* _Problem requirements_
Please print nothing but the lines from the one with "This screenshot has" to the last line of the records below, and omit pictures.

-- Opening Marker --

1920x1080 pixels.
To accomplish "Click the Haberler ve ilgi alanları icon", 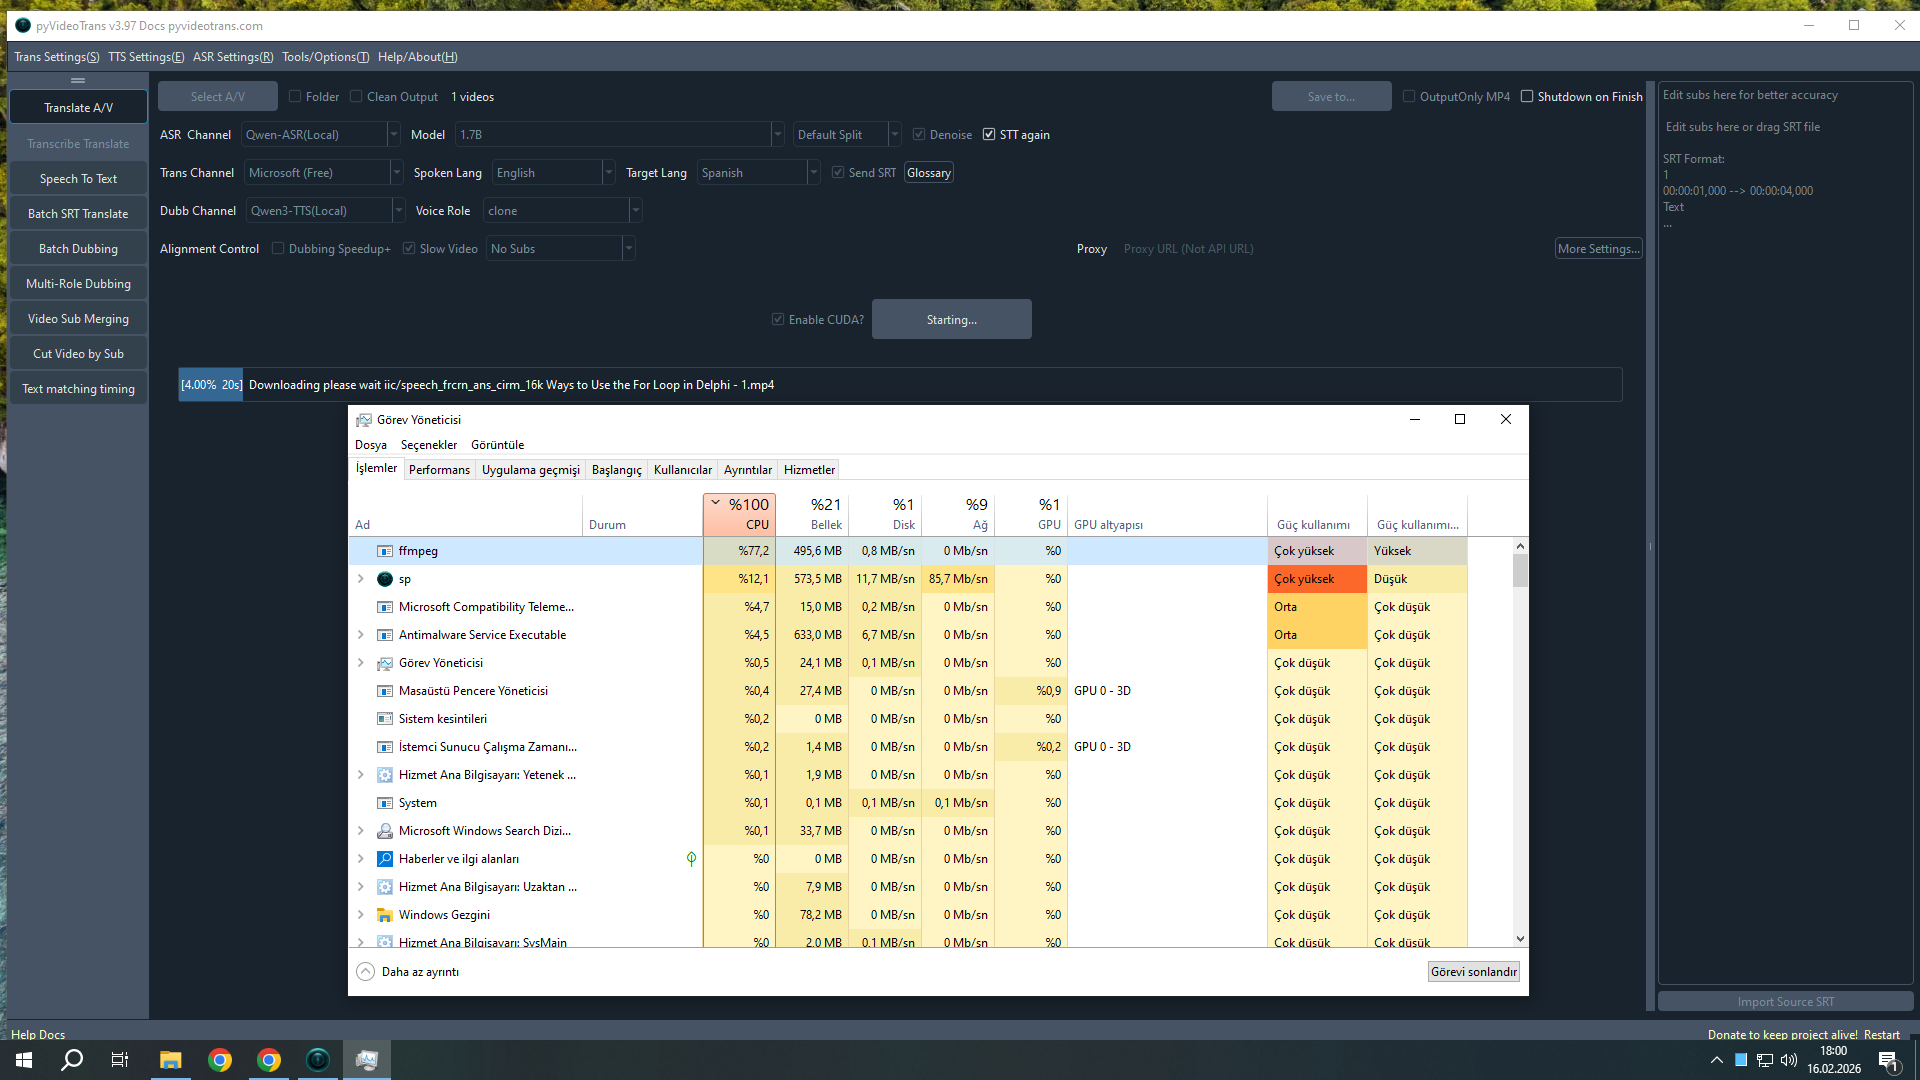I will tap(385, 859).
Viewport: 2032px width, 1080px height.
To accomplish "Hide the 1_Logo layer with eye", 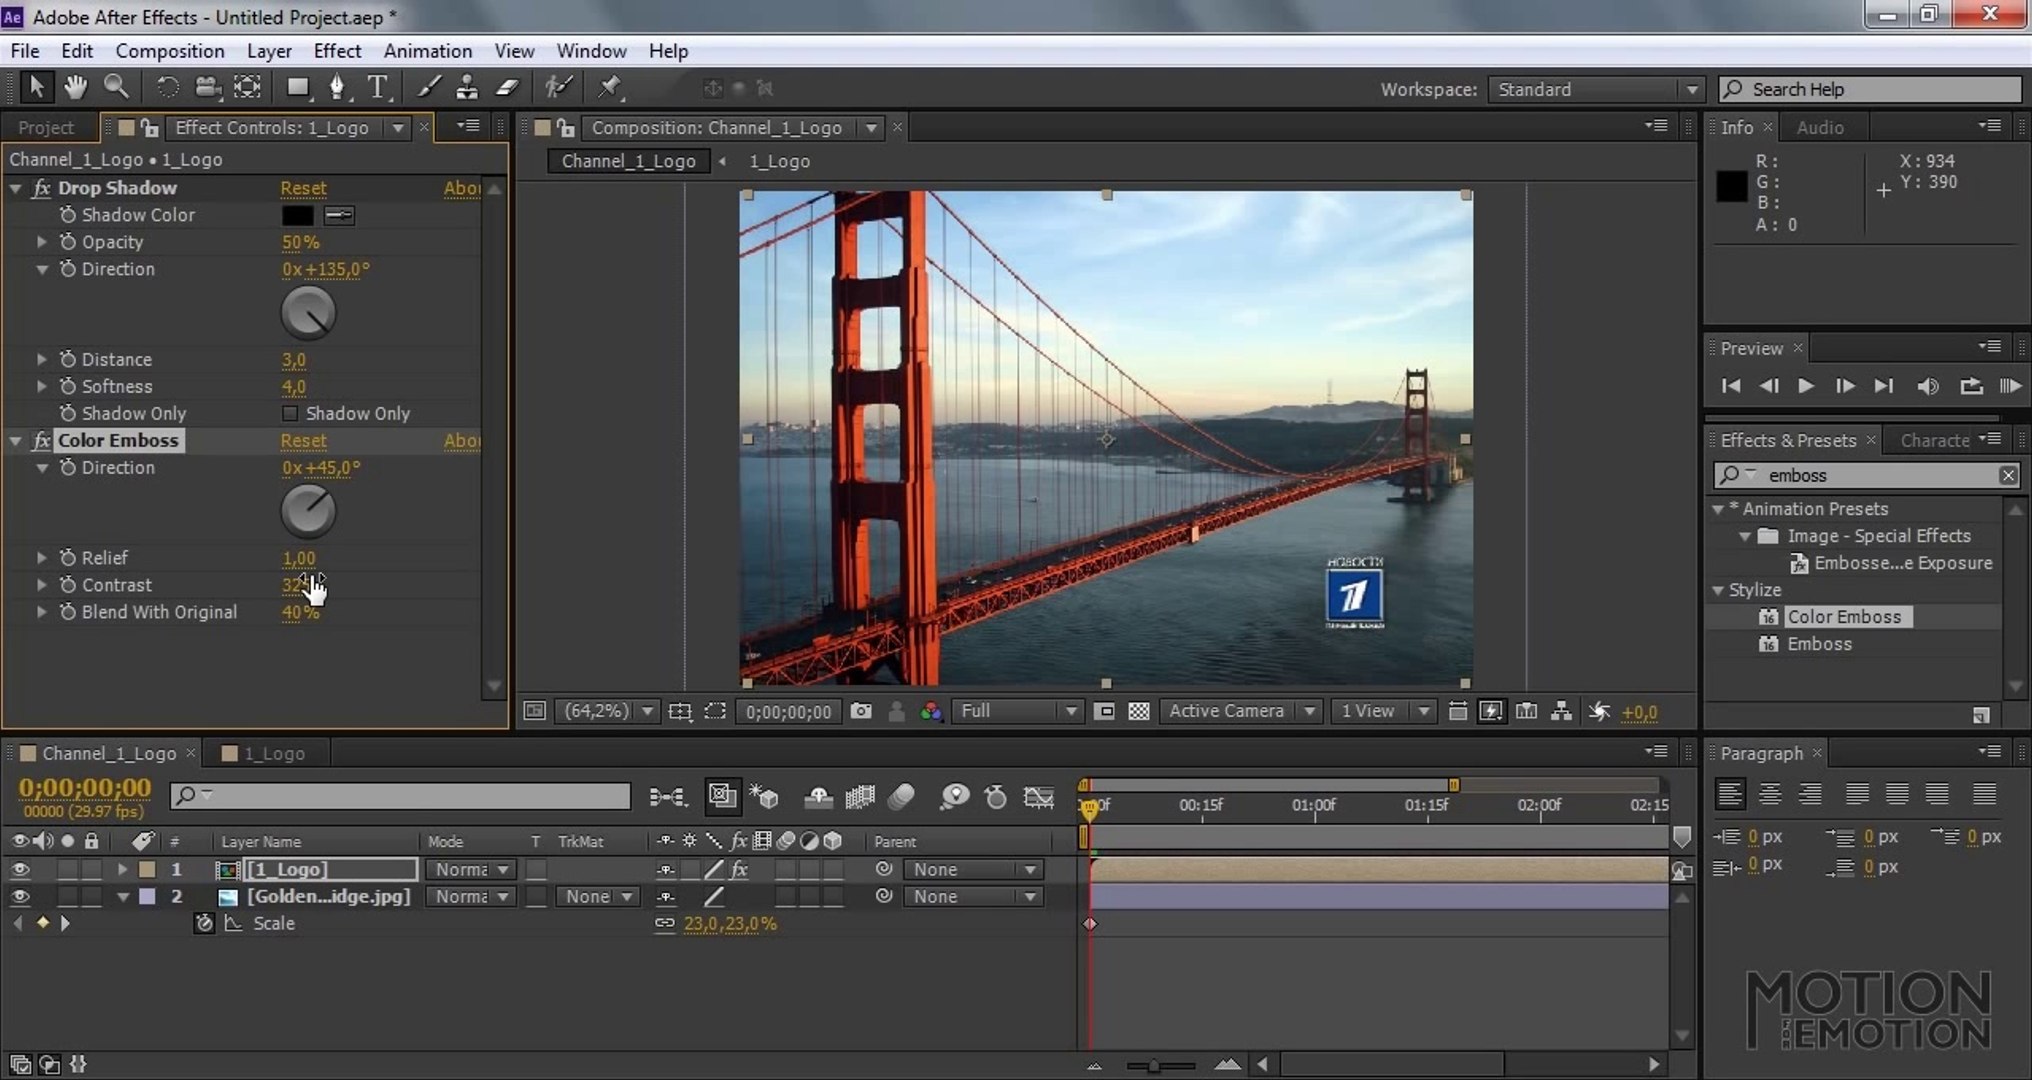I will (19, 870).
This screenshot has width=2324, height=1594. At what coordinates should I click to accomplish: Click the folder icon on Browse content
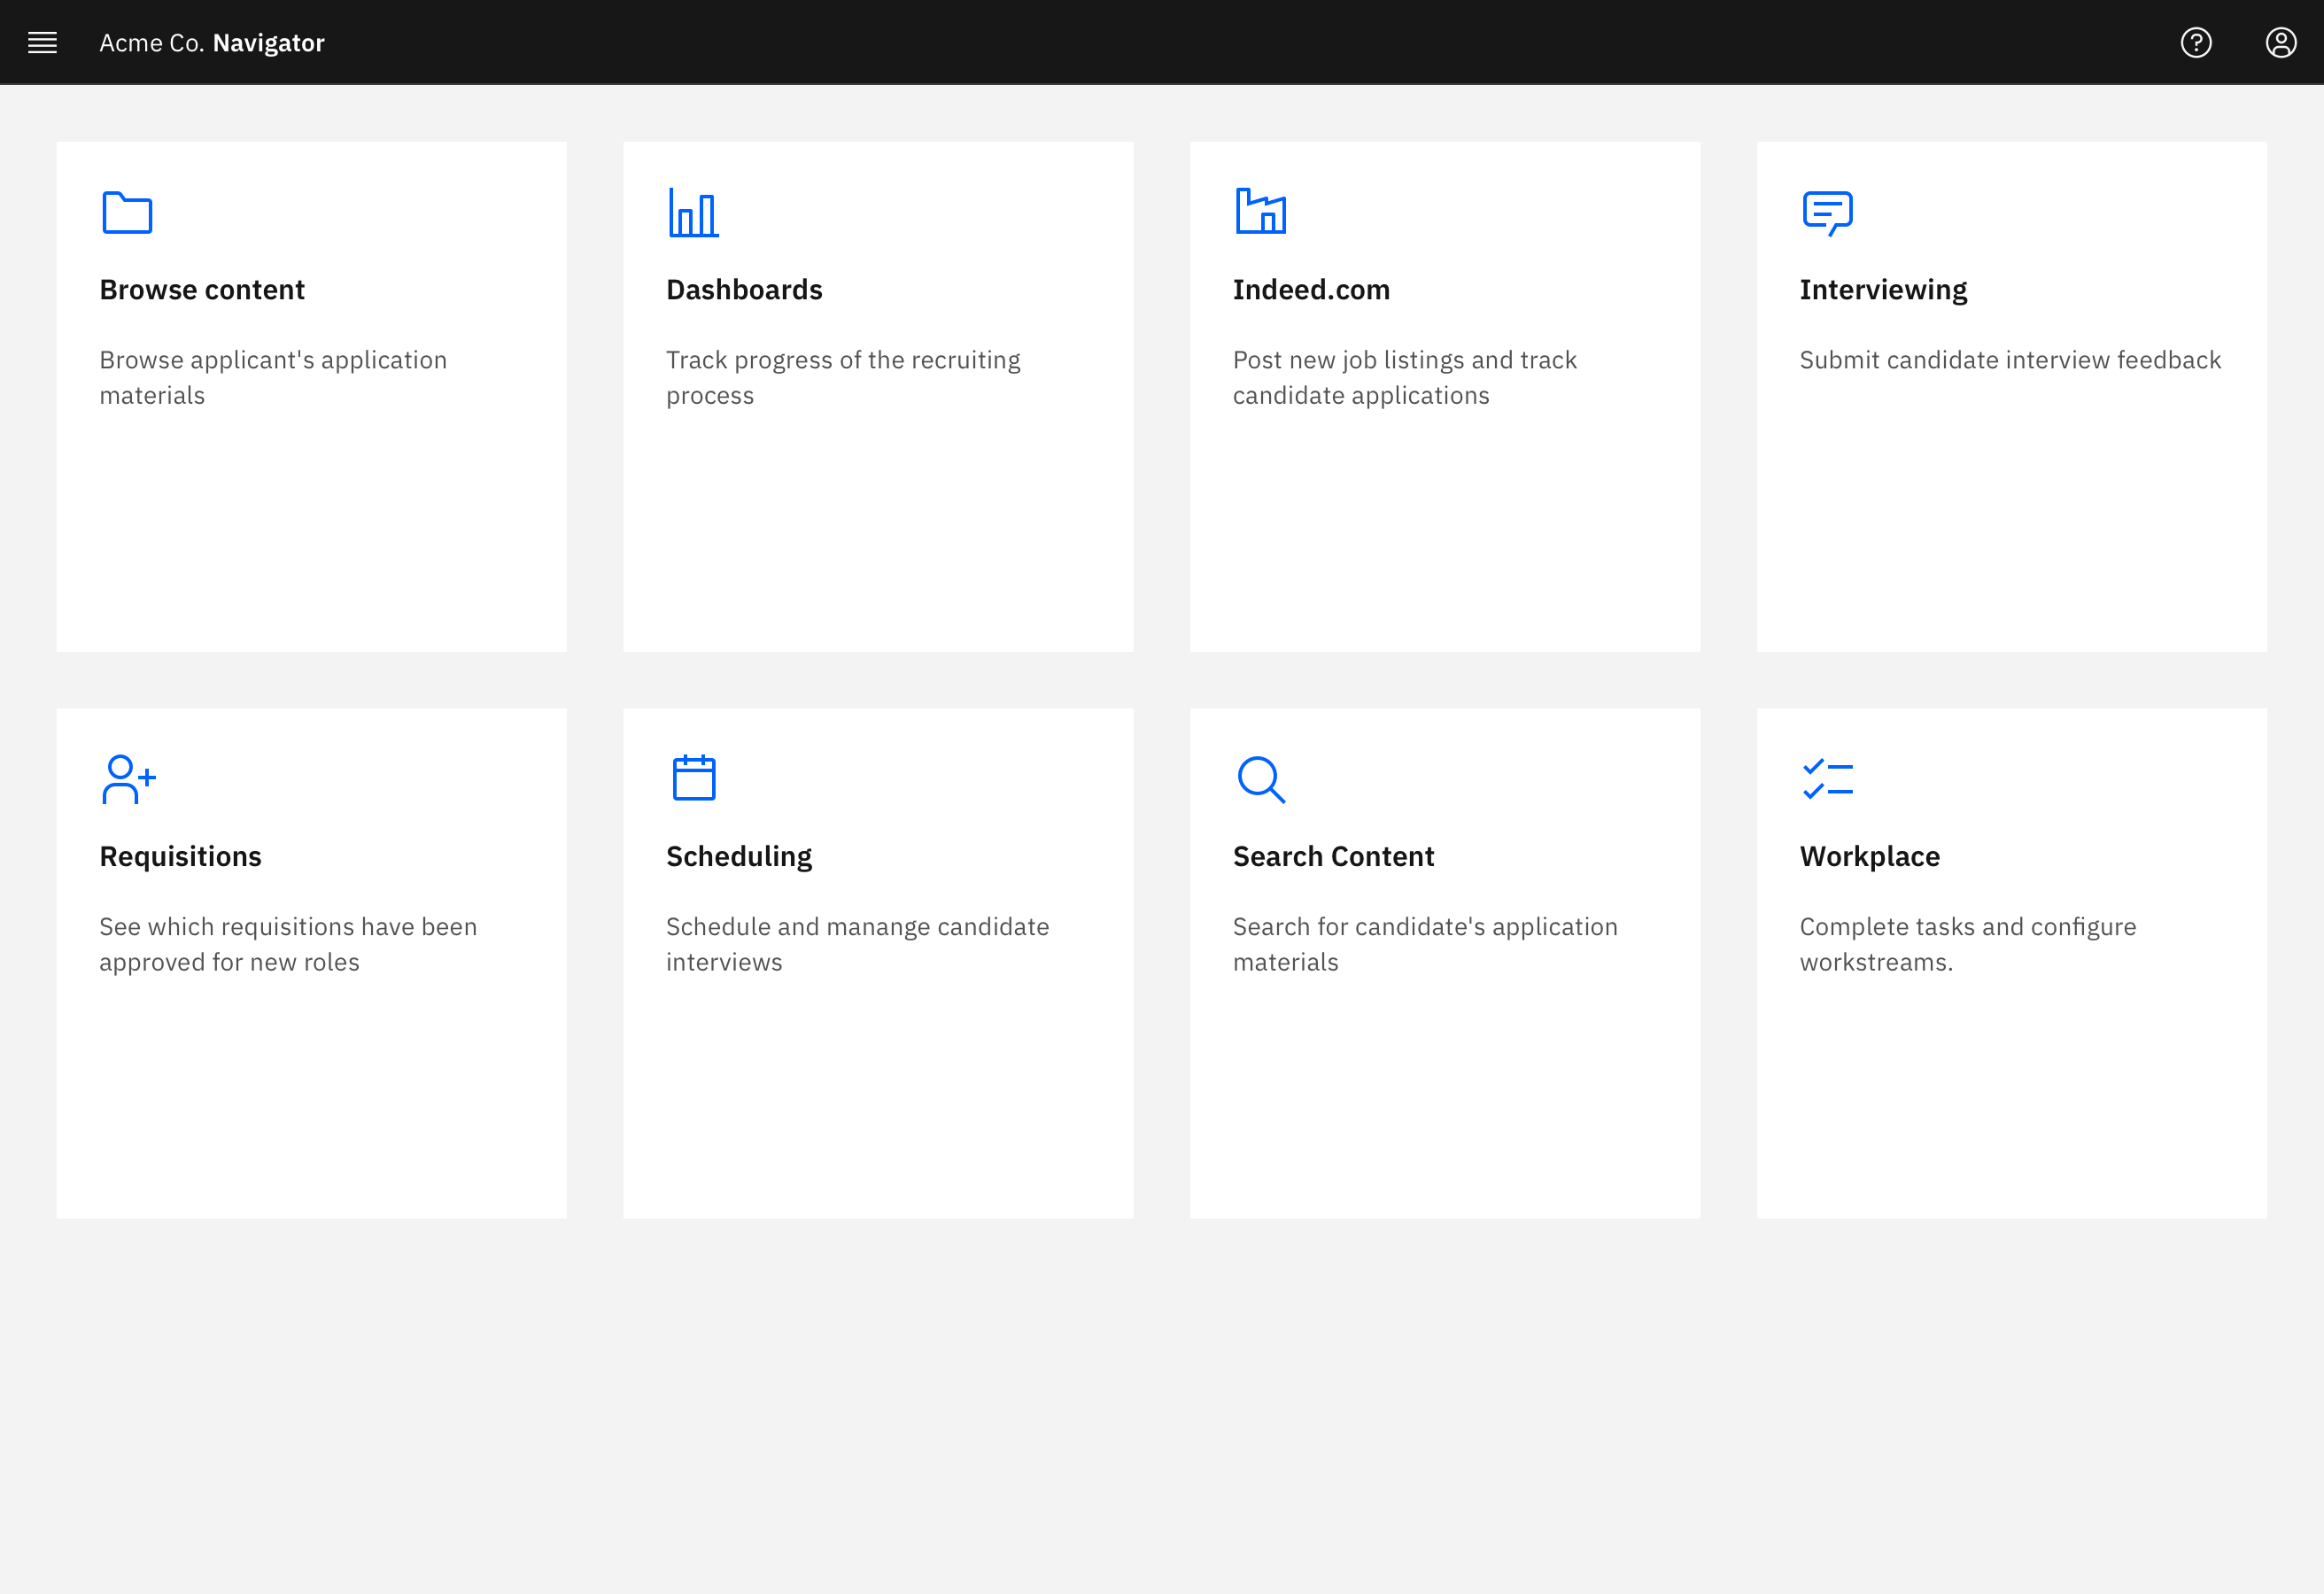click(127, 212)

-- Closing Marker --

* _Expected answer_
This screenshot has width=2324, height=1594. At what coordinates should I click to accomplish: Click the folder icon on Browse content
click(127, 212)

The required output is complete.